PASSAGE:
************

Here I respond briefly to Richard Dawkins’ review of The Edge of Evolution in theNew York Times. I must admit I was surprised that he agreed to do it. In the past Dawkins has said that on principle he would not interact with proponents of intelligent design, because that would give us publicity. I guess when the New York Times offers writing space, principles can be reconsidered.
Other Darwinist reviewers have blustered; Dawkins is the only one who has dripped venom. I will pass on replying to that. He makes just two substantive points in his review. The first is that the success of artificial selection in things like dog breeding show the malleability of organisms, so why should Darwinian evolution be a problem? I already answered that point in my reply to Jerry Coyne. Briefly, it begs the question of what changes are occurring at the molecular level in those examples, whether simple ones or complex ones, and it begs the question of where the sophisticated molecular systems came from that we have learned control animal form and development. Dawkins seems quite reluctant to engage my argument at the molecular level; in his review he defers to other scientists for that. He himself gives the kind of argument that a 19th century naturalist might give, before the elegance of the molecular foundation of life was discovered by modern biology.
Dawkins’ second substantive point is that if I am right, then:
Behe’s calculations would at a stroke confound generations of mathematical geneticists, who have repeatedly shown that evolutionary rates are not limited by mutation. Single-handedly, Behe is taking on Ronald Fisher, Sewall Wright, J. B. S. Haldane, Theodosius Dobzhansky, Richard Lewontin, John Maynard Smith and hundreds of their talented co-workers and intellectual descendants.
It’s a flattering thought, but incorrect. If I am right it would overturn virtually no theoretical work, simply because theoreticians have not dealt with the sorts of complex, functional systems I write about. For the most part, models have considered one or two simple mutations at a time, conceptually isolated from the real-life complexity of an actual cell or organism. That’s necessary, because detailed models of complex systems would be intractable. Those (relatively) simple models can of course be very important and useful for things like predicting the spread of the sickle hemoglobin gene, or calculating from the number of neutral mutations the time since two species shared a common ancestor. But there is no theoretical evolutionary work on the production of molecular machinery.

************

INFORMATION PROVIDED:
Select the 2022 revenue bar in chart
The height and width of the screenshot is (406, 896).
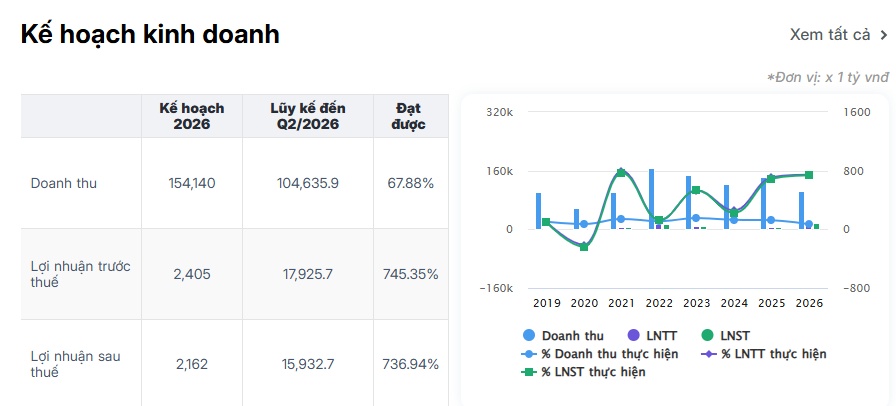(x=651, y=199)
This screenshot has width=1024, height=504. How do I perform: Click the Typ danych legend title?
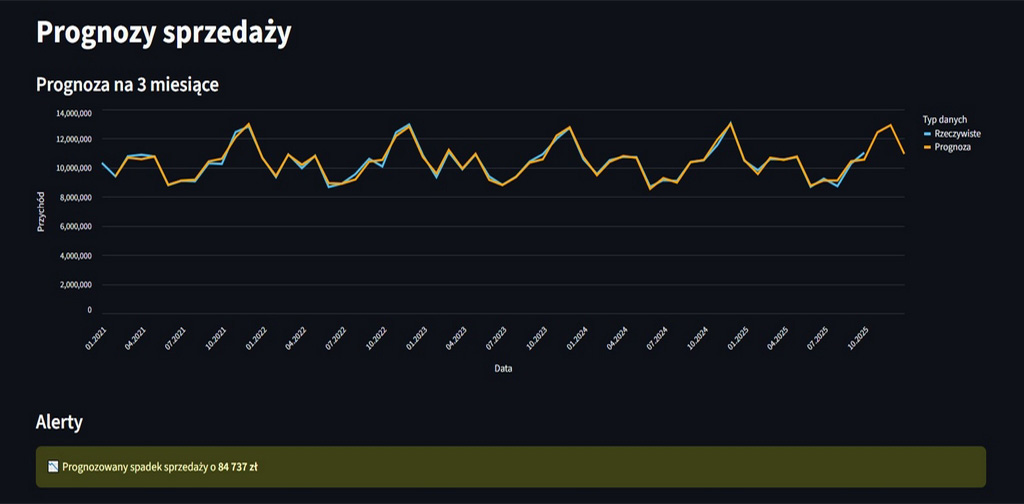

************

YOUR TASKS:
1. Answer these questions about the reply to Dawkins' review, one line each:
(a) What reason had Dawkins given in the past for not interacting with proponents of intelligent design?
(b) In a reply to whom had the point about artificial selection already been answered?
(c) What two uses of relatively simple models does the final paragraph name?
2. In the reply to Dawkins' review, reproduce the text from "Dawkins’ second substantive" to "and intellectual descendants.".
3. Carry on the reply to Dawkins' review from where it stops.

RESULTS FOR THE EXERCISE:
1.
(a) Interacting with them would give them publicity.
(b) Jerry Coyne.
(c) Predicting the spread of the sickle hemoglobin gene, and calculating from the number of neutral mutations the time since two species shared a common ancestor.

2.
Dawkins’ second substantive point is that if I am right, then:
Behe’s calculations would at a stroke confound generations of mathematical geneticists, who have repeatedly shown that evolutionary rates are not limited by mutation. Single-handedly, Behe is taking on Ronald Fisher, Sewall Wright, J. B. S. Haldane, Theodosius Dobzhansky, Richard Lewontin, John Maynard Smith and hundreds of their talented co-workers and intellectual descendants.

3.
(One of the luminaries Dawkins lists, John Maynard Smith, once briefly alluded to the kind of problem The Edge of Evolution deals with. In a letter to Nature in the early 1970s, Smith compared evolution of proteins to a word game where only one letter is allowed to be changed at a time, and misspellings are disallowed too. I cite Smith’s paper in the book.)
At the end of his review Dawkins chides me for lack of peer-reviewed publications. Talk about the pot calling the kettle black. If Dawkins himself has many peer-reviewed research publications in the last few decades, he must be writing them under a pseudonym. Dawkins’ hypocritical complaint makes a nice little example of Darwinian gate-keeping. The nebulous, wooly-minded scenarios Dawkins spins in his books, of the origins of bat echolocation, spider webs, and so on, have no real justification in peer-reviewed publications. Yet Dawkins is free to write trade books without howls of protest from the scientific community because his stories fit the way many scientists want the world to be. But if (ahem…) someone publishes a book critically analyzing the data from a different perspective, the reaction is dramatically different.